### EXERCISE DIRECTIONS
For the word "field", tally the lines of the data that contain it and give the tally alone.

*** RECORDS TO USE

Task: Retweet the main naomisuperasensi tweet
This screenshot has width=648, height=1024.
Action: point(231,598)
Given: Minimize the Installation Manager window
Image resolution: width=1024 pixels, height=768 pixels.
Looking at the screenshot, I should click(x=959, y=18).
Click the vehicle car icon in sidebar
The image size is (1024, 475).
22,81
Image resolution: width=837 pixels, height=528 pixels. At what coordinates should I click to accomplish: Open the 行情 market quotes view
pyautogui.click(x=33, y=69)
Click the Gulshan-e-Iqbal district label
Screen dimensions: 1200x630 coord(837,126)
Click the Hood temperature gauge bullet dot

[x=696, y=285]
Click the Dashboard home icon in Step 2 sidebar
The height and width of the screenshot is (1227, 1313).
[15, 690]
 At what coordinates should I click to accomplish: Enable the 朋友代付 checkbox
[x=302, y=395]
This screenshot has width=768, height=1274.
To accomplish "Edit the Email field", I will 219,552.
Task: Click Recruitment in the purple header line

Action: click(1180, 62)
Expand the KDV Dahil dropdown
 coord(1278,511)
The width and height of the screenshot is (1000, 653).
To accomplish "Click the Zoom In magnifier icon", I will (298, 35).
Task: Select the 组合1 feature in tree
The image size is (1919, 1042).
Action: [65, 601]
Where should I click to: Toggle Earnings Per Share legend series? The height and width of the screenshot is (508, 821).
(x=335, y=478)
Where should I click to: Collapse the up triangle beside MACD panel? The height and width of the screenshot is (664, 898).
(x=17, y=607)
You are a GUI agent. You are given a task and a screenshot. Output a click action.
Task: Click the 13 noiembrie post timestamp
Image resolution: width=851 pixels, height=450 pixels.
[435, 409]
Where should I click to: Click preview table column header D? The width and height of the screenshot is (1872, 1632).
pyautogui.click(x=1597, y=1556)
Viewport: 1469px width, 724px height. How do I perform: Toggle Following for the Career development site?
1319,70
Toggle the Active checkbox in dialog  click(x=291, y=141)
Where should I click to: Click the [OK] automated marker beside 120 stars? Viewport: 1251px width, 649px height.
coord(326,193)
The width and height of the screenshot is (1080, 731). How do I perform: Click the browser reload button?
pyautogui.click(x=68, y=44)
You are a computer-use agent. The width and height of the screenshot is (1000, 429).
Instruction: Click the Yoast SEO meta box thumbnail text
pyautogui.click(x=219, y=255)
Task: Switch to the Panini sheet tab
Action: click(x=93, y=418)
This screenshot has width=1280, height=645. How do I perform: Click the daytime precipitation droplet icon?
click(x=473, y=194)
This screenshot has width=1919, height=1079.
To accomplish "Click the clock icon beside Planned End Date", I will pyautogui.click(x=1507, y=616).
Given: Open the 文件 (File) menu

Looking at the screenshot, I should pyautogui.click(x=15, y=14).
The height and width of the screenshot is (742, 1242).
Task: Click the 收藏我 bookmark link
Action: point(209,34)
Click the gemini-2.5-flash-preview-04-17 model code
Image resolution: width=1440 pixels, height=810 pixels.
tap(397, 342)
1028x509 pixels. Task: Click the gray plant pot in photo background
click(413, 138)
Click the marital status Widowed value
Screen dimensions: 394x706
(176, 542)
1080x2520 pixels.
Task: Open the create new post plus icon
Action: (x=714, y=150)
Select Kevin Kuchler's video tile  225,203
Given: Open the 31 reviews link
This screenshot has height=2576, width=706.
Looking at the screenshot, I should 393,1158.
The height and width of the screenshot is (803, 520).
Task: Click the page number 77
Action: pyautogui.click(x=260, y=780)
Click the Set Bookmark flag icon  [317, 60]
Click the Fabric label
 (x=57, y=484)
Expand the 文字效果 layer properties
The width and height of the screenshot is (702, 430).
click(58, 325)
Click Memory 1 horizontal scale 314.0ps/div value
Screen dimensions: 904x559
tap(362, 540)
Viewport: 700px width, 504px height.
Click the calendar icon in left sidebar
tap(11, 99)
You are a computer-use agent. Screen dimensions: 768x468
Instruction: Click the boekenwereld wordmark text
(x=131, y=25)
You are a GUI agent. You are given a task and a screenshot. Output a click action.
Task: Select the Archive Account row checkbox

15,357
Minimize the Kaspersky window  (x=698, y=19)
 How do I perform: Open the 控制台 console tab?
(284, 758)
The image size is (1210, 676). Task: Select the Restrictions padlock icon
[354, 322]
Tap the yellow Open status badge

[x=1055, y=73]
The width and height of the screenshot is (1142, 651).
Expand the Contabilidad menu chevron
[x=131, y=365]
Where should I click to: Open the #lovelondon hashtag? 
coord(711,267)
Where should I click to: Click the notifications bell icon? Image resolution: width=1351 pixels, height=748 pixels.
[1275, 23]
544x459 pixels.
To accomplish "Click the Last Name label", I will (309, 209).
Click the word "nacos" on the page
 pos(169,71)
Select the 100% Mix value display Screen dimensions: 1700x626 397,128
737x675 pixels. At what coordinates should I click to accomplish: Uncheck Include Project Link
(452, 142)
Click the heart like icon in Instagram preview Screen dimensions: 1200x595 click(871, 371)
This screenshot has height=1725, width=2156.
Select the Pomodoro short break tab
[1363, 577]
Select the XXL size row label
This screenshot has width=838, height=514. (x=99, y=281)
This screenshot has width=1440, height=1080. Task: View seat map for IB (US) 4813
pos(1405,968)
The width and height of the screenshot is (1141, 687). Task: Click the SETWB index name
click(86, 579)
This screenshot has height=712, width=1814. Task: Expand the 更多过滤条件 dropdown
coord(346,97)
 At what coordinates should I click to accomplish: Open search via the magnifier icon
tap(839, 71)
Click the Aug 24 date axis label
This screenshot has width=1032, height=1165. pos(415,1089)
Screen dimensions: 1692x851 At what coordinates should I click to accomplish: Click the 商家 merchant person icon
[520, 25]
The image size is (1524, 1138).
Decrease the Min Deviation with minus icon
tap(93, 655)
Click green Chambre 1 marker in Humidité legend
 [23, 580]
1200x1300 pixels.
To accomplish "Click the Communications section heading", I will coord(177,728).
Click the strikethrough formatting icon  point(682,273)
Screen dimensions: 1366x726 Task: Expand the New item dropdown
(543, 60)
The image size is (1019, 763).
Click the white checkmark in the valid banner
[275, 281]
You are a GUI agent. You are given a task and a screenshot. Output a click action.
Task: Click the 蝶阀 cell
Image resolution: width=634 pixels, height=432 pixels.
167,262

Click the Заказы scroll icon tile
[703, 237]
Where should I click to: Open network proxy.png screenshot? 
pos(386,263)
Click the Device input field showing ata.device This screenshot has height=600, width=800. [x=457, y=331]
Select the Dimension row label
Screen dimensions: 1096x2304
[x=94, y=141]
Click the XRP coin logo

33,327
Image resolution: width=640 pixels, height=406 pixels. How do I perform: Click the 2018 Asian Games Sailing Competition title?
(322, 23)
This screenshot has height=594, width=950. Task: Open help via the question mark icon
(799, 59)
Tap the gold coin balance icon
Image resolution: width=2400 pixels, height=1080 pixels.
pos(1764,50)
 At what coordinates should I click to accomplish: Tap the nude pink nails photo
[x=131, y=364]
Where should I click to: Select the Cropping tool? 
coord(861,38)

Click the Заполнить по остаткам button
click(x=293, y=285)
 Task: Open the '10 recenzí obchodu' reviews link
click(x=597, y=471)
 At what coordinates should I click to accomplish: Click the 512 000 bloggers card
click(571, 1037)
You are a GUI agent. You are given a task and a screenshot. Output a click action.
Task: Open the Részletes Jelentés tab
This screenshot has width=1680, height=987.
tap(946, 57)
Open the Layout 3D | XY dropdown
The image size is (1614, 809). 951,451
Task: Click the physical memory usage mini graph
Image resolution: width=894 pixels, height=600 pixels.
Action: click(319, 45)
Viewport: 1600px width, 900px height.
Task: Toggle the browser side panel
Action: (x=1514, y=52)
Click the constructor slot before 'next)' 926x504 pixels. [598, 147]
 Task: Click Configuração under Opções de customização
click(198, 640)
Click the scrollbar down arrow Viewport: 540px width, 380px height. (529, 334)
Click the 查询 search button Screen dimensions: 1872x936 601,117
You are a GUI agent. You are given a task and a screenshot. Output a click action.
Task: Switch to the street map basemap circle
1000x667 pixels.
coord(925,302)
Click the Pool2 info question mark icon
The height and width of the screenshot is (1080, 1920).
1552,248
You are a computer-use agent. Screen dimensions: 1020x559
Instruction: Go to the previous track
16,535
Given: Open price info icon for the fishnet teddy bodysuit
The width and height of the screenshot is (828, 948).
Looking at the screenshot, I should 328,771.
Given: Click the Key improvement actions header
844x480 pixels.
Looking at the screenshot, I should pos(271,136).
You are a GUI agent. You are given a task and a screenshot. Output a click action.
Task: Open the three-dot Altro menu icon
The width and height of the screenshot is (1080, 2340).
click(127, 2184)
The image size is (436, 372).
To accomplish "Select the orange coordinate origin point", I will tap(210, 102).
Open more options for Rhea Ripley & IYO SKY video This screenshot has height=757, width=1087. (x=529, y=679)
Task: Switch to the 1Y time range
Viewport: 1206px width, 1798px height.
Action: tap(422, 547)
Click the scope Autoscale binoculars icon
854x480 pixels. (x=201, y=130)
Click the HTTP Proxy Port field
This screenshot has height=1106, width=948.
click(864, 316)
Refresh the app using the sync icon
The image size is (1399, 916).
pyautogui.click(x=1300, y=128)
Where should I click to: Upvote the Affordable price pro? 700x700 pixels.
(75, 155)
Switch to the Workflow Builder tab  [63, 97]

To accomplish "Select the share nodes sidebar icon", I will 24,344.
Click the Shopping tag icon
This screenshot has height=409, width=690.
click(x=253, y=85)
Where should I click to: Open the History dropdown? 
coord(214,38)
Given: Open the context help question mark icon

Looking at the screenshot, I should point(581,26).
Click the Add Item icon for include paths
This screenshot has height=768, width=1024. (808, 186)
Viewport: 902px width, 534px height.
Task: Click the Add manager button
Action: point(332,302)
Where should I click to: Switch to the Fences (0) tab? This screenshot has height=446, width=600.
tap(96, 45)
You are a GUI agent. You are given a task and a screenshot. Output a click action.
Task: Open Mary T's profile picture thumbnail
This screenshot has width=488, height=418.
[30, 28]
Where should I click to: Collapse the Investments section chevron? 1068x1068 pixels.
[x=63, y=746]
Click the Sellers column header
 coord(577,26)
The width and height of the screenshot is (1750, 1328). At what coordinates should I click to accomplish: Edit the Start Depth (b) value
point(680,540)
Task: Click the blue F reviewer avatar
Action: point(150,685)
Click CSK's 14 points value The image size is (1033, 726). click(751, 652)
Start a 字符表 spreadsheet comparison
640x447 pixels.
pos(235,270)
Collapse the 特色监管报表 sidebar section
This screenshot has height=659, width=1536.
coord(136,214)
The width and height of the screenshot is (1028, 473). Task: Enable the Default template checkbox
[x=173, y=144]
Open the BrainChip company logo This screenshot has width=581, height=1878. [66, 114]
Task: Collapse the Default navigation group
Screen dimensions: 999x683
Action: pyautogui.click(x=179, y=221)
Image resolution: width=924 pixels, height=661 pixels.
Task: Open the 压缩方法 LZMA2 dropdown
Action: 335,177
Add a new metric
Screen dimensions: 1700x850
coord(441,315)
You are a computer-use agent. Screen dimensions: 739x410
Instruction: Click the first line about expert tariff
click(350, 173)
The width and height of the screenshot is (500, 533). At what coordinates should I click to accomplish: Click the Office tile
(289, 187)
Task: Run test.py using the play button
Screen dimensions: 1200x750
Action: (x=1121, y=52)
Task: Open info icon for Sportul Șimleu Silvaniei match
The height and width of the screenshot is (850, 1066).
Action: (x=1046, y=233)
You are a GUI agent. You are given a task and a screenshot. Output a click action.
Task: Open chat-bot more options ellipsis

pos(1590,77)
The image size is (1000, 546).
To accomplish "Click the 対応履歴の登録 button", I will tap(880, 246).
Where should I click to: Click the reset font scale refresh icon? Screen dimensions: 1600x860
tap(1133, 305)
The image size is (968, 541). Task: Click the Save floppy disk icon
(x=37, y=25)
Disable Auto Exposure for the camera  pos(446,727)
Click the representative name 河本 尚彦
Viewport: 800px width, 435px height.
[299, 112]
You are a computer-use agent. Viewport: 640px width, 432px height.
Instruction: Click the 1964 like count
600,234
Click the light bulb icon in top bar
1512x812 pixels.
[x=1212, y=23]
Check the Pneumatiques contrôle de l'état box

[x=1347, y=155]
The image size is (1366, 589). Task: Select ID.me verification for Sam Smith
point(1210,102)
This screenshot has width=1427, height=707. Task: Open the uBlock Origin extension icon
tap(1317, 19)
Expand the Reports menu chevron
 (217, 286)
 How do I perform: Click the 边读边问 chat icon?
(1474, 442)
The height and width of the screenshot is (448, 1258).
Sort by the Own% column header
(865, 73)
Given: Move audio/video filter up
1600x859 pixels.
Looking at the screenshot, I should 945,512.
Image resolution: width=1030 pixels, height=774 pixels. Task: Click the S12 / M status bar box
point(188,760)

******

### RESPONSE
3